## Heatmap: Accuracy Breakdown
### Overview
The image is a heatmap titled "Accuracy Breakdown". The heatmap visualizes the accuracy of a model across different layers (x-axis) and digit scales (y-axis). The color intensity represents the accuracy value, with darker blue indicating higher accuracy and lighter blue indicating lower accuracy.
### Components/Axes
* **Title:** Accuracy Breakdown
* **X-axis:** "layer" with tick marks at 0, 2, 4, 6, 8, 10, 12, 14, 16, 18, 20, 22, 24, and 26.
* **Y-axis:** "Digit Scale" with tick marks at 1, 2, 3, and 4.
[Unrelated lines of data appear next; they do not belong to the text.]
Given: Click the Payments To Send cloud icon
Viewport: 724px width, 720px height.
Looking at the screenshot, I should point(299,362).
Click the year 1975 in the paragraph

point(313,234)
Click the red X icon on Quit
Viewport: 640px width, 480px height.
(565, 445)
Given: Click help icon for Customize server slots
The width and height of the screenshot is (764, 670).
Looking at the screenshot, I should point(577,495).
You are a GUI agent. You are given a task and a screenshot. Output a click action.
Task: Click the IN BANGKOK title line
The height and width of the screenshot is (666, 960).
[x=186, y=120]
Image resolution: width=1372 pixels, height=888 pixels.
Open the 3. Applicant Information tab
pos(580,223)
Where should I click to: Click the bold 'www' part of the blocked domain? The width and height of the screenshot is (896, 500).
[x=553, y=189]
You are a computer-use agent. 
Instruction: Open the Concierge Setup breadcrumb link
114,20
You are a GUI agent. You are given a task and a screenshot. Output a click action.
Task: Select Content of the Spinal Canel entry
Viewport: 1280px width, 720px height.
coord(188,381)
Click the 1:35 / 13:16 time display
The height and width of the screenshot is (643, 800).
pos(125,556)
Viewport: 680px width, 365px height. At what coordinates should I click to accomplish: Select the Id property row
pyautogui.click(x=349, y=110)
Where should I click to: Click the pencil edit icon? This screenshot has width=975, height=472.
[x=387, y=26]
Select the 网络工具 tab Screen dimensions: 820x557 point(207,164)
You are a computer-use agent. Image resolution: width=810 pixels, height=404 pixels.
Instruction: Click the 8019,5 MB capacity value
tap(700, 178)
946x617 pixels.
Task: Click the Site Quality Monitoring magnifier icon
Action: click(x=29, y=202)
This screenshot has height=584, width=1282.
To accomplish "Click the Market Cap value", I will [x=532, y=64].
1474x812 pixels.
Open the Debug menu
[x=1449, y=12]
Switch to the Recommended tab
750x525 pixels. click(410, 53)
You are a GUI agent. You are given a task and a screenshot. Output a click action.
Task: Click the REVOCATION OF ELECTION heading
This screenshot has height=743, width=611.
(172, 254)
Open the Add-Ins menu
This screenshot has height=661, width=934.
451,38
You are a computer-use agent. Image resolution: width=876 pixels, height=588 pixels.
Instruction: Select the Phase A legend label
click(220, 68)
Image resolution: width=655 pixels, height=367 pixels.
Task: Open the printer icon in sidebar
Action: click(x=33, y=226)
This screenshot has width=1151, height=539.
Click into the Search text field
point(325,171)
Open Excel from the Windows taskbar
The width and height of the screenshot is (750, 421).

* **Colorbar:** A vertical colorbar on the right side of the heatmap, ranging from 0.0 (lightest blue) to 0.8 (darkest blue), with tick marks at 0.0, 0.2, 0.4, 0.6, and 0.8.
### Detailed Analysis
The heatmap shows accuracy values for different combinations of "layer" and "Digit Scale".
* **Digit Scale 1:** Accuracy is approximately 0.8 for layers 22, 24, and 26.
* **Digit Scale 2:** Accuracy is approximately 0.6 for layer 22, 0.7 for layer 24, and 0.8 for layer 26.
* **Digit Scale 3:** Accuracy is approximately 0.4 for layer 22, 0.5 for layer 24, and 0.5 for layer 26.
* **Digit Scale 4:** Accuracy is approximately 0.0 for layers 0 through 26.
For layers 0 through 20, the accuracy is approximately 0.0 for digit scales 1, 2, and 3.
### Key Observations
* Accuracy generally increases with the layer number, especially for layers 22, 24, and 26.
* Accuracy decreases as the digit scale increases. Digit scale 4 has the lowest accuracy across all layers.
* The model performs significantly better on digit scales 1, 2, and 3 compared to digit scale 4.
### Interpretation
The heatmap suggests that the model's accuracy is highly dependent on both the layer and the digit scale. The later layers (22, 24, 26) seem to be more effective in extracting relevant features, leading to higher accuracy. The poor performance on digit scale 4 indicates that the model struggles to accurately classify digits at that scale, potentially due to the features being less discriminative or the model not being trained adequately on that scale. The model does not appear to learn anything until layer 22.